A partir dessa premissa e tendo como pano de fundo a supremacia constitucional, tem predominado no campo doutrinário a tese de que é possível a negativa de aplicação de lei flagrantemente inconstitucional pelos Chefes do Poder Executivo.
Afinal, todos os poderes republicanos têm o poder/dever de defender a Constituição Federal e, em via de conseqüência, de afastar a incidência de uma lei flagrantemente inconstitucional.
Sobre o tema, colacionam-se as palavras de Pedro Lenza:
Entendemos que a tese a ser adotada é a da possibilidade de descumprimento da Lei inconstitucional pelo Chefe do Executivo. Isso porque entre os efeitos do controle concentrado está a vinculação dos demais órgãos do Poder Judiciário e do Executivo (art. 28, parágrafo único, da Lei n. 9.868/99 e art. 102, § 2º, da CF/88 – EC n. 45/2004). Outro argumento a fortalecer a ideia da possibilidade de descumprimento da lei flagrantemente inconstitucional pelo Executivo decorre dos efeitos da súmula vinculante (Reforma do Judiciário), que, uma vez editada, vinculará a Administração Pública, sob pena de responsabilidade civil, administrativa e penal (art. 64-B da Lei n. 9.784/99, introduzido pela Lei n. 11.417/2006). Antes, porém, a contrario sensu e desde que não exista qualquer medida judicial em sentido contrário, tecnicamente, poderá o Chefe do Executivo determinar a não aplicação de lei flagrantemente inconstitucional. (PEDRO LENZA. 2015. p. 313 e 314)

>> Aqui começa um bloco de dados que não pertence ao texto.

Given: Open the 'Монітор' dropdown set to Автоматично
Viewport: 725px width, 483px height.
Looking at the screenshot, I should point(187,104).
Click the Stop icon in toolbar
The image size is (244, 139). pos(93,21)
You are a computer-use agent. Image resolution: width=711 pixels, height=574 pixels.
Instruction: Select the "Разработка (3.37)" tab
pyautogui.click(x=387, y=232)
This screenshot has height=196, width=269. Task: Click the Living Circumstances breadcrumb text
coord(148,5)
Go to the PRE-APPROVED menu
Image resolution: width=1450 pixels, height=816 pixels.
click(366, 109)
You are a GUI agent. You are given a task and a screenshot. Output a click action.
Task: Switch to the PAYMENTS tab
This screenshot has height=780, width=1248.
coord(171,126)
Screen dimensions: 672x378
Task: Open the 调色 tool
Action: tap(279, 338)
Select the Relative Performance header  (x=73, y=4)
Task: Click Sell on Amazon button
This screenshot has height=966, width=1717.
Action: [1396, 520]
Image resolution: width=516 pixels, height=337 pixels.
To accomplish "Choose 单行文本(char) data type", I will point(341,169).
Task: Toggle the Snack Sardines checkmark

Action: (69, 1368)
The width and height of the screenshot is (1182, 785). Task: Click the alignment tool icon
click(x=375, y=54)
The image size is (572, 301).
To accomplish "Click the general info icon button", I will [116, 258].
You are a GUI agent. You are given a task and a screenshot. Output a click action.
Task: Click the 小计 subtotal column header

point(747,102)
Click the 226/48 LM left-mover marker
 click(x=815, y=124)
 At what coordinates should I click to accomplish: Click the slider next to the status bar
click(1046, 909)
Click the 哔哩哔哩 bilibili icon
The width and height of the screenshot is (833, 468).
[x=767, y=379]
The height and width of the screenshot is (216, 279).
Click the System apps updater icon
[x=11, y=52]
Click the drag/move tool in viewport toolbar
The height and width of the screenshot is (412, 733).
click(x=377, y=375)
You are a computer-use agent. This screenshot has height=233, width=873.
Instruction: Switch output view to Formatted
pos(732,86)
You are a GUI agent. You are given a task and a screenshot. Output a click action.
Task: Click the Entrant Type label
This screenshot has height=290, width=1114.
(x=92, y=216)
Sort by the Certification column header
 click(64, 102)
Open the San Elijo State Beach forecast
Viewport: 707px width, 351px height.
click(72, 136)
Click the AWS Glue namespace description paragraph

Vejamos o que diz Nathalia Masson:
Em contrapartida, e tendo o princípio da supremacia constitucional como norte, a tese que prevaleceu ao embate foi aquela que legitima o descumprimento da norma inconstitucional por parte dos chefes do Executivo, devendo tal postura ser justificada e tornada pública, para evitar qualquer responsabilização. Os argumentos centrais foram os seguintes: (A) se até mesmo um particular pode se recusar a cumprir uma lei por entendê-la inconstitucional, com mais razão poderá fazê-lo o chefe de um dos Poderes da República; (B) como os Prefeitos Municipais não foram agraciados pelo texto constitucional de 1988 com a legitimidade para a deflagração do controle de constitucionalidade, ter-se-ia que enfrentar o paradoxo de os chefes do Executivo municipal estarem em posição mais vantajosa que os chefes do Executivo das demais esferas federativas, haja vista somente eles poderem, de imediato, descumprir uma lei que entendam inconstitucional. A evidente inadequação de se conceder poderes superiores ao chefe do Executivo municipal em detrimento do Presidente da República e dos Governadores desautoriza a tese. (NATHALIA MASSON. ob. cit. p. 1067)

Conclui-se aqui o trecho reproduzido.